Problem statement: Copy the data exactly, line for line.

Collected data:
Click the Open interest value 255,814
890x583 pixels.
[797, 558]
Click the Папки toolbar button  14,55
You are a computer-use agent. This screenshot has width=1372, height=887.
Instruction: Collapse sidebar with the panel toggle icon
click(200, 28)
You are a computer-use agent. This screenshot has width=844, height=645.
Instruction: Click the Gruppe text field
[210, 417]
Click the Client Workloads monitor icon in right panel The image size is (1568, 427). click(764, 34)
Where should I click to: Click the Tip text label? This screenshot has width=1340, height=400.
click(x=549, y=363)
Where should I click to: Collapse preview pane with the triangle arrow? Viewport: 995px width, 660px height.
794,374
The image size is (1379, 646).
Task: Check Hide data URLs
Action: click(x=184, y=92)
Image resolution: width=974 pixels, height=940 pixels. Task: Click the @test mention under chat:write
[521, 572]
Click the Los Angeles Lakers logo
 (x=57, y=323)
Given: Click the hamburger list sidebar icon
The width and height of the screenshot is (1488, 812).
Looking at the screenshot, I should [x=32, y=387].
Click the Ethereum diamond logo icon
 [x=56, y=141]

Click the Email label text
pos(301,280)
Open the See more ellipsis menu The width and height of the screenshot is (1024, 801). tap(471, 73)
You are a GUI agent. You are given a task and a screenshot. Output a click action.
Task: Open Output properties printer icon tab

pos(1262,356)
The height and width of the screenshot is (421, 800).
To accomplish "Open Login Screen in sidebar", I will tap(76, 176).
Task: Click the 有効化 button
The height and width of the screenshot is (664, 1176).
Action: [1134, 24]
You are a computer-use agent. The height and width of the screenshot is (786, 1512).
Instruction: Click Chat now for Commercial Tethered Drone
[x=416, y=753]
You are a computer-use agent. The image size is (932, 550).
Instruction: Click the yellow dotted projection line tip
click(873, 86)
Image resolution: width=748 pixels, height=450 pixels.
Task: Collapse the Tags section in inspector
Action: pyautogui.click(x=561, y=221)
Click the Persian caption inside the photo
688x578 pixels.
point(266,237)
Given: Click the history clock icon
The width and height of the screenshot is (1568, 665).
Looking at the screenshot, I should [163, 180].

Answer below:
Click the Open interest value 255,814
890x583 pixels.
[797, 558]
Click the Папки toolbar button  14,55
You are a computer-use agent. This screenshot has width=1372, height=887.
Instruction: Collapse sidebar with the panel toggle icon
click(200, 28)
You are a computer-use agent. This screenshot has width=844, height=645.
Instruction: Click the Gruppe text field
[210, 417]
Click the Client Workloads monitor icon in right panel The image size is (1568, 427). click(764, 34)
Where should I click to: Click the Tip text label? This screenshot has width=1340, height=400.
click(x=549, y=363)
Where should I click to: Collapse preview pane with the triangle arrow? Viewport: 995px width, 660px height.
794,374
The image size is (1379, 646).
Task: Check Hide data URLs
Action: click(x=184, y=92)
Image resolution: width=974 pixels, height=940 pixels. Task: Click the @test mention under chat:write
[521, 572]
Click the Los Angeles Lakers logo
 (x=57, y=323)
Given: Click the hamburger list sidebar icon
The width and height of the screenshot is (1488, 812).
Looking at the screenshot, I should [x=32, y=387].
Click the Ethereum diamond logo icon
 [x=56, y=141]

Click the Email label text
pos(301,280)
Open the See more ellipsis menu The width and height of the screenshot is (1024, 801). tap(471, 73)
You are a GUI agent. You are given a task and a screenshot. Output a click action.
Task: Open Output properties printer icon tab

pos(1262,356)
The height and width of the screenshot is (421, 800).
To accomplish "Open Login Screen in sidebar", I will tap(76, 176).
Task: Click the 有効化 button
The height and width of the screenshot is (664, 1176).
Action: [1134, 24]
You are a computer-use agent. The height and width of the screenshot is (786, 1512).
Instruction: Click Chat now for Commercial Tethered Drone
[x=416, y=753]
You are a computer-use agent. The image size is (932, 550).
Instruction: Click the yellow dotted projection line tip
click(873, 86)
Image resolution: width=748 pixels, height=450 pixels.
Task: Collapse the Tags section in inspector
Action: pyautogui.click(x=561, y=221)
Click the Persian caption inside the photo
688x578 pixels.
point(266,237)
Given: Click the history clock icon
The width and height of the screenshot is (1568, 665).
Looking at the screenshot, I should [163, 180].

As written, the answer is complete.